*PASSAGE SHOWN*.
◇ ◇ ◇

How Split director M. Night Shyamalan and other mystery-film makers stop plot twists leaking out in social media age

Keeping the big reveal a surprise for audiences yet to watch a film is a challenge in the age of instant information; The Sixth Sense director says he’s swapped super-seclusion for faith in filmgoers to keep the secrets

PUBLISHED : Friday, 20 January, 2017, 4:01pm
UPDATED : Friday, 20 January, 2017, 4:01pm

Just imagine if social media had been around in 1999 for M. Night Shyamalan’s The Sixth Sense: Everybody breaking down its twists, opening-day memes with Bruce Willis as a ghost, the inevitable hashtag #ISeeDeadPeople.

Back then, it was easy for filmmakers to make a movie with secrets and surprises galore. In 2017, it’s tough making it to opening night with all its twists intact, though that hasn’t deterred Shyamalan, whose new thriller Split arrived in cinemas this week.

◇ ◇ ◇

*RECORDED DATA*.
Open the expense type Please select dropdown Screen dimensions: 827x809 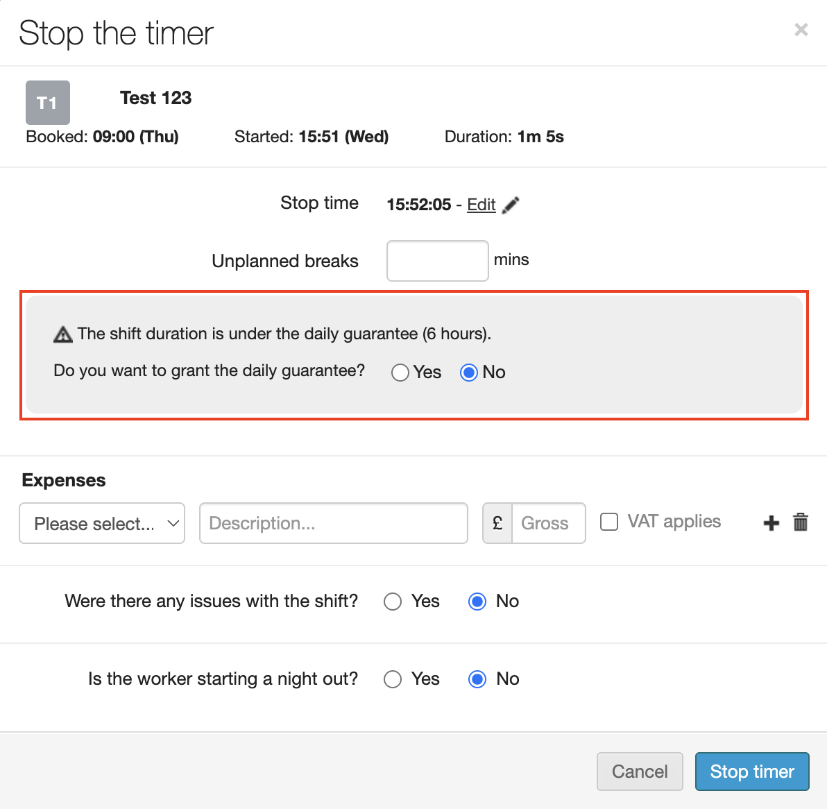coord(102,523)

◇ ◇ ◇

*WORK TO BE COMPLETED*.
Answer from the article on film plot twists:
1. In what year was The Sixth Sense released?
2. Which actor does the article picture in opening-day memes as a ghost?
3. What is the title of Shyamalan's new thriller that arrived in cinemas this week?
The material is separate from the article on film plot twists.

*FULL ANSWER*.
1. 1999
2. Bruce Willis
3. Split